1. That Edna C. Johnson, hereinafter referred to as the Complainant or Johnson, is an individual who resides at 1909 East Kenwood Boulevard, Milwaukee, Wisconsin 53211.
2. That the State of Wisconsin, hereinafter referred to as the State is an employer employing employes in the performance of its various functions; and that a number of classifications of its employes are included in appropriate collective bargaining units and are represented by various labor organizations for purposes of collective bargaining pursuant to the State Employment Labor Relations Act.
3. That AFSCME, Council 24, Wisconsin State Employees Union, is a labor organization within the meaning of Sec. 111.81(12), Wis. Stats., and has as its principal office at Five Odana Court, Madison, Wisconsin 53705.
4. That in September of 1981, Johnson was discharged by the State.
5. That Johnson and Respondent Union contested her discharge by filing a grievance over said dispute.
6. That said grievance was appealed through the initial three steps of the arbitration procedure and to arbitration in February of 1982.

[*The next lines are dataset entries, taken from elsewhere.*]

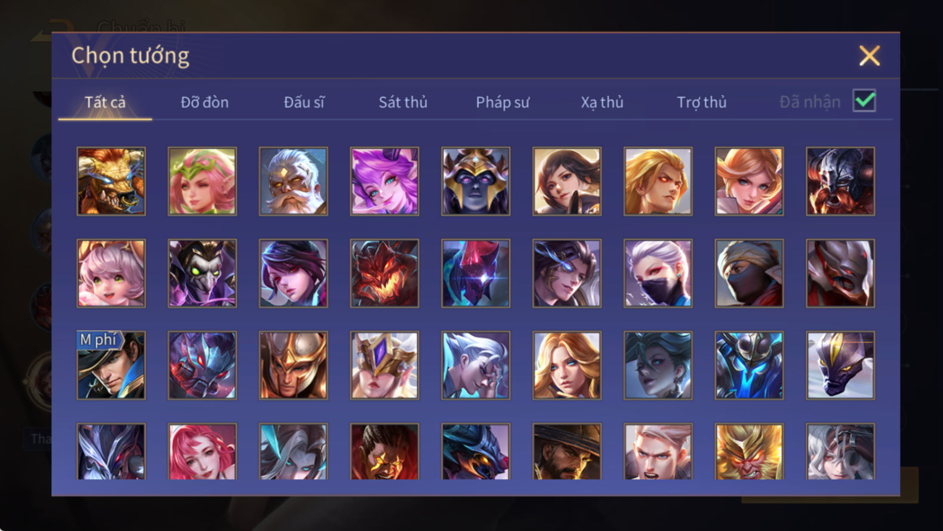Toggle the 'Đã nhận' checkbox
The image size is (943, 531).
click(x=864, y=101)
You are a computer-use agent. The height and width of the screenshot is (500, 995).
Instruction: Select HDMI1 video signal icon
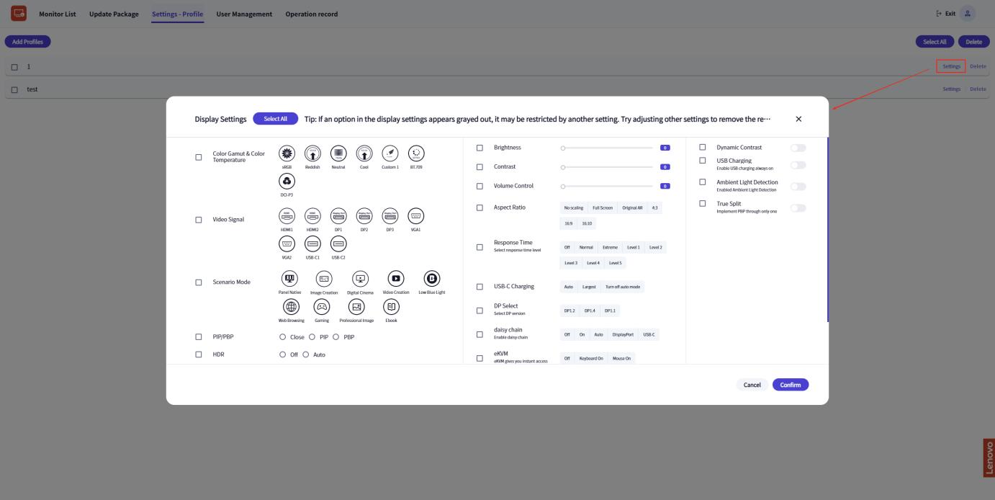click(287, 215)
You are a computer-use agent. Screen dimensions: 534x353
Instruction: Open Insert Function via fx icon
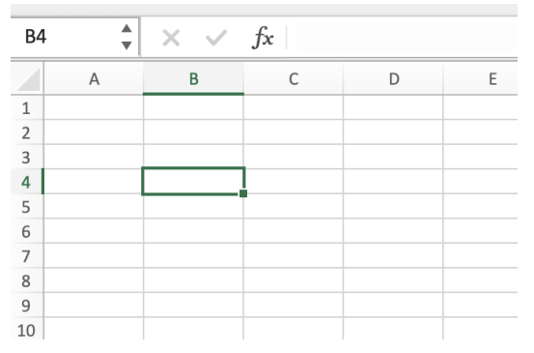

7. That on February 18, 1982, Tom King, an agent of Respondent Union, sent Johnson the following letter which she received sometime in February of 1982:
Dear Sister Johnson:
I have reviewed, along with other members of the Wisconsin State Employees Union staff, your grievance relating to Article IV, Section 9 -- discharge -- which has been appealed to arbitration.
After reviewing your case with our staff, it is our opinion that, based on your previous work record, we could not prevail at arbitration in this case. Therefore, Council 24 will no longer pursue your case to arbitration.
Please be advised that you may continue with your grievance either through your local union or, if this is not possible, you have the right to pursue your grievance yourself or with the aid of an attorney of your choice.
For any further information or help regarding your case,
please contact your local union and/or field
representative Emil Muelver at 414-327-7080.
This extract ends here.